««[...] leggere vuol dire spogliarsi d'ogni
intenzione e d'ogni partito preso, per essere pronta a
cogliere una voce che si fa sentire quando meno ci
s'aspetta»1.
«Un segno, o representamen, è qualcosa che per qualcuno
sta per qualcosa sotto qualche aspetto o capacità. Si rivolge a qualcuno,
ossia crea nella mente di quella persona un segno equivalente, o forse un
segno più sviluppato. Quel segno che crea lo chiamo interpretante
del primo segno. Il segno sta per qualcosa, il suo oggetto. Sta per
quell'oggetto non sotto tutti gli aspetti, ma in riferimento a una specie
di idea, che a volte ho chiamato ground della rappresentazione»2.
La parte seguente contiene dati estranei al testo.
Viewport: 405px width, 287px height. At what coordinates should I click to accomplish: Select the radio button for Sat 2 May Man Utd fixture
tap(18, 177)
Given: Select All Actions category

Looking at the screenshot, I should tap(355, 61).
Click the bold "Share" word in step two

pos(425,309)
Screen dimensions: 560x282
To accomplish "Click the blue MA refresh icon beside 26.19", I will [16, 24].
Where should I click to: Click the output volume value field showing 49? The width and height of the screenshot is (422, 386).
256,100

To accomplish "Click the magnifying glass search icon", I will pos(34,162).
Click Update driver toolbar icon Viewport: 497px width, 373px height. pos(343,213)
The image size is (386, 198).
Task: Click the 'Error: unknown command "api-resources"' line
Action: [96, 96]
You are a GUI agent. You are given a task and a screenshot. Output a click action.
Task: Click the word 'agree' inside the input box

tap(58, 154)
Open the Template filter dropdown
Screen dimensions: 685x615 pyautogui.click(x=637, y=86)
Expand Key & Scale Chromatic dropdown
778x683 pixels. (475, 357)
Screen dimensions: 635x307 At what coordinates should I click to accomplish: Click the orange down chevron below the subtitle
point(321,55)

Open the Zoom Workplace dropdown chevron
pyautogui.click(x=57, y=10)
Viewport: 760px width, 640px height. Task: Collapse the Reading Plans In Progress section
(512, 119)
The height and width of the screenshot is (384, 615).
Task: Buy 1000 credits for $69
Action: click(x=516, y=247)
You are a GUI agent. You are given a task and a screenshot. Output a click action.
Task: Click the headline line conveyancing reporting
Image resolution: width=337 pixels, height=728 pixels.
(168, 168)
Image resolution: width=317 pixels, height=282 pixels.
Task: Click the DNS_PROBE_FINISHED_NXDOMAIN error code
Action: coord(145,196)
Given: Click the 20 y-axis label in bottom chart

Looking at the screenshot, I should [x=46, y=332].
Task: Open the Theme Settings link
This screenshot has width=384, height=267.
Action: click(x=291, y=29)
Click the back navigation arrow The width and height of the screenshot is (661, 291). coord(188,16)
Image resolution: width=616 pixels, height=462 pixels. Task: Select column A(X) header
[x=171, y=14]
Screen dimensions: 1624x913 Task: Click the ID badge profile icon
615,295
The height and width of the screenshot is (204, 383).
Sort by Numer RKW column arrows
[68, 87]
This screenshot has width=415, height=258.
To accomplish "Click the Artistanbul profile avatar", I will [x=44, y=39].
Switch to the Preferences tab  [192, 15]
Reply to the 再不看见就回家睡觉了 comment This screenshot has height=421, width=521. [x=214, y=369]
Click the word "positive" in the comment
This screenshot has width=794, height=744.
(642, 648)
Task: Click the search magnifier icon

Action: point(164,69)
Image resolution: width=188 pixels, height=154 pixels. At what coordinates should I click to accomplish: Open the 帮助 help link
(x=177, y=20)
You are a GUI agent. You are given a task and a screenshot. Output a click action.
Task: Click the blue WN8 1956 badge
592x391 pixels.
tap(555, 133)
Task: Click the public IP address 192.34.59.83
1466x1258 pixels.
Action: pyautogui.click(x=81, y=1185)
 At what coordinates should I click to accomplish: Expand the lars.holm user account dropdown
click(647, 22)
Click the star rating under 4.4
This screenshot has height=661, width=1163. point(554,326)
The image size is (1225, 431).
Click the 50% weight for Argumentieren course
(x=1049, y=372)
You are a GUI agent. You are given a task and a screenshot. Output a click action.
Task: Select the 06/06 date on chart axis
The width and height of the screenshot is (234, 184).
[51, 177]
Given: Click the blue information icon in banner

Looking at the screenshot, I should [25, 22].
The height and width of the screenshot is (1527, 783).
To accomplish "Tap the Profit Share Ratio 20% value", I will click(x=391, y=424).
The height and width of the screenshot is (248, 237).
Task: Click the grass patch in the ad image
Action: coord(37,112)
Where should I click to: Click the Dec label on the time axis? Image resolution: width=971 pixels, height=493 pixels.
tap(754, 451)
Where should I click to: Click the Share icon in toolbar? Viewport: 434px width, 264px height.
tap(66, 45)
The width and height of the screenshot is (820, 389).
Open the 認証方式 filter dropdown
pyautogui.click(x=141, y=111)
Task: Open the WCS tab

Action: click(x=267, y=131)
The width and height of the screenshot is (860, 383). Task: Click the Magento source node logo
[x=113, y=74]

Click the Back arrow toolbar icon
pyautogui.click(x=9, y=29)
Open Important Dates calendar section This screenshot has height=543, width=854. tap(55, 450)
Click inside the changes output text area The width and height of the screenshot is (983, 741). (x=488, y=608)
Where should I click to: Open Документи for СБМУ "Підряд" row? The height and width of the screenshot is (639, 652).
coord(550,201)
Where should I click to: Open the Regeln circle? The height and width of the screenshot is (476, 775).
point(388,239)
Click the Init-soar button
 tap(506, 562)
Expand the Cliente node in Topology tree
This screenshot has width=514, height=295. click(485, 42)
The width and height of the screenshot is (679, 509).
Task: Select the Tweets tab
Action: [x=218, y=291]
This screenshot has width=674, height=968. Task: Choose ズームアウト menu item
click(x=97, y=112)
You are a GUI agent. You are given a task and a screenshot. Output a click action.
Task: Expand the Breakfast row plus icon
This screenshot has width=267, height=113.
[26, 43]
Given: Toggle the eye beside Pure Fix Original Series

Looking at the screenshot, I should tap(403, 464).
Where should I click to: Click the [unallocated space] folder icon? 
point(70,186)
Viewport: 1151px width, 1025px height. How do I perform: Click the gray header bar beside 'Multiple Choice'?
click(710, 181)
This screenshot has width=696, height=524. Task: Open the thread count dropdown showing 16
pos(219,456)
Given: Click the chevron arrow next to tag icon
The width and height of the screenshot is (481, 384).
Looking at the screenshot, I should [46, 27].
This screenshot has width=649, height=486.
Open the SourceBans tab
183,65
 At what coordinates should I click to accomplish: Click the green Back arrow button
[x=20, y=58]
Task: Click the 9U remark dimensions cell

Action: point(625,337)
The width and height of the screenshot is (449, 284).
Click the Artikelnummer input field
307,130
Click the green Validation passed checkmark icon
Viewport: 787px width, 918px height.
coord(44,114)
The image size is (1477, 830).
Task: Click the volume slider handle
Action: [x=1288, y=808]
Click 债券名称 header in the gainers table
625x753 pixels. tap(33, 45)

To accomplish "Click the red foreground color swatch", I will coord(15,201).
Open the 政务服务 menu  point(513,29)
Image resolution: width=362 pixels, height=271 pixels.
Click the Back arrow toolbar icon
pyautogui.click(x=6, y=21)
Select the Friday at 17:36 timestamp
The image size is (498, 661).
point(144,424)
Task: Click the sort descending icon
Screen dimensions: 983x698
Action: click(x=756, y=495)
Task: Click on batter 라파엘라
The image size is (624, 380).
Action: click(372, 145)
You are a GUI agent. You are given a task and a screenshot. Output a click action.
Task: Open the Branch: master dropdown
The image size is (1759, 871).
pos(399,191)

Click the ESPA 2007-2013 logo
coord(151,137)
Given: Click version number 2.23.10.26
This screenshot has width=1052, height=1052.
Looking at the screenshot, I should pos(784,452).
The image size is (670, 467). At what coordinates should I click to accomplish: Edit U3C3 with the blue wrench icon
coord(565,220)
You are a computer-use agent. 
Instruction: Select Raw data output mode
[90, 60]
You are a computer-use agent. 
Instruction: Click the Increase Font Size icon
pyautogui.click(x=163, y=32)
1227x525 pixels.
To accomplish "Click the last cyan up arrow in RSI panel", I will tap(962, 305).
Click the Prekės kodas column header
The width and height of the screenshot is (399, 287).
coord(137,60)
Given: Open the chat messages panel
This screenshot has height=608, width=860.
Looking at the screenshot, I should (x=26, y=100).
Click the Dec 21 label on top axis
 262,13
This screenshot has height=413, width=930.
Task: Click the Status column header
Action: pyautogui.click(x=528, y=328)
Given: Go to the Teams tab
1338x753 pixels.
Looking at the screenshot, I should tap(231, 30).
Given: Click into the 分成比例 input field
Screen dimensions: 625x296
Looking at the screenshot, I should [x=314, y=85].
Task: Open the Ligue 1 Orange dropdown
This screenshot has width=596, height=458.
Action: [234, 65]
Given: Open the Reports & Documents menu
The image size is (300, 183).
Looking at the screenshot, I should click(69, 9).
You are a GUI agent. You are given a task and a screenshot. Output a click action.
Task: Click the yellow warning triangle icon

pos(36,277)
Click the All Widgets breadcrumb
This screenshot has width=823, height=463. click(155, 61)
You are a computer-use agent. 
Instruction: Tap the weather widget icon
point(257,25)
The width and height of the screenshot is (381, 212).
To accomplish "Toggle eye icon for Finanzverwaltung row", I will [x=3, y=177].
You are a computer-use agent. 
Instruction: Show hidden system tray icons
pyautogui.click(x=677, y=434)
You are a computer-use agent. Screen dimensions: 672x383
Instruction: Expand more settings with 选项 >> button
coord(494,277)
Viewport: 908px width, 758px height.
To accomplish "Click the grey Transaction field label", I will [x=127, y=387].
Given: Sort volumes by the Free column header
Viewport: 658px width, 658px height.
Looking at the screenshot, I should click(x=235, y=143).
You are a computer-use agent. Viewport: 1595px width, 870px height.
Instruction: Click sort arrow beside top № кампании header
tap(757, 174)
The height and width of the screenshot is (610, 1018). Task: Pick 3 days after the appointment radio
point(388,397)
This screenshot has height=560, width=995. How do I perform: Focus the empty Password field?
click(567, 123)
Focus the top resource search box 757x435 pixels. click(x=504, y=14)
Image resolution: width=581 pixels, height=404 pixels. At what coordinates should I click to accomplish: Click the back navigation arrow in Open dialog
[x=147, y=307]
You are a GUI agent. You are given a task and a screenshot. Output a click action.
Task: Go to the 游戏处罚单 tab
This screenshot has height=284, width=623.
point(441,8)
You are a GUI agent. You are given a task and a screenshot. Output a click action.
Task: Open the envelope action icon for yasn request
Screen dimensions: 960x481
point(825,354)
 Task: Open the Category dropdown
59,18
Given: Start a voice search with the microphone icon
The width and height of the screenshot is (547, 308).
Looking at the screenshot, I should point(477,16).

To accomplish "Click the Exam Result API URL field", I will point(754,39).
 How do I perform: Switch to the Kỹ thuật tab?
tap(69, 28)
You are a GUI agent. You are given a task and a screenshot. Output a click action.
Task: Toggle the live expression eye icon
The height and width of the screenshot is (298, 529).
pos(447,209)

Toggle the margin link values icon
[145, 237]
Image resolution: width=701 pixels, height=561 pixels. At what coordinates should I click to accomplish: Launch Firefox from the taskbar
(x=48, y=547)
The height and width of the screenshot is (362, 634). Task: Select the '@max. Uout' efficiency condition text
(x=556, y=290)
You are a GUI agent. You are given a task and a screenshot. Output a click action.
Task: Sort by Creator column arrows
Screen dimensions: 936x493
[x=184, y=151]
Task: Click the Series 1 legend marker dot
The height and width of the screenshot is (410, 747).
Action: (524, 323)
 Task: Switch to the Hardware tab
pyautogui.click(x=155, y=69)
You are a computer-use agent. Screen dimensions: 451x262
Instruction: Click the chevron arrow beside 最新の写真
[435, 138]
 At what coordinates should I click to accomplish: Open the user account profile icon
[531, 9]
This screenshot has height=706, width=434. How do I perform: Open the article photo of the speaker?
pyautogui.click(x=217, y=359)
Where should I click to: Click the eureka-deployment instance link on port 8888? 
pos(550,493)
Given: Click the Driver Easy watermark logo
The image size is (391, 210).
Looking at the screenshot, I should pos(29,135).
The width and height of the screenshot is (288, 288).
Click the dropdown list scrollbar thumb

Così Peirce spiega il rapporto esistente tra i tre vertici della triade
della semiosi. Eco, in Lector in fabula, ha dedicato un capitolo a
spiegare come in questa e in altre frasi di Peirce si possa individuare il
fondamento della semiosi illimitata, così come abbiamo più volte accennato
nelle unità precedenti.
Prima di tutto occorre cercare di capire che cosa sia in Peirce il
significato. Dalla citazione riportata risulta che uno stesso oggetto, a
seconda dell'aspetto sotto il quale viene considerato - a seconda del
terreno (ground) su cui poggia la considerazione - ha diversi
interpretanti. La preoccupazione di Eco sembra quella di uscire dal campo
della percezione individuale per giungere a un àmbito in cui sia possibile
spiegare come mai due parlanti di solito riescono almeno in parte a capirsi
nonostante la loro capacità comunicativa si basi su istanze soggettive. E
afferma:
[...] il ground è un'idea nel senso in cui un'idea può
essere còlta durante un rapporto comunicativo tra due
interpreti3.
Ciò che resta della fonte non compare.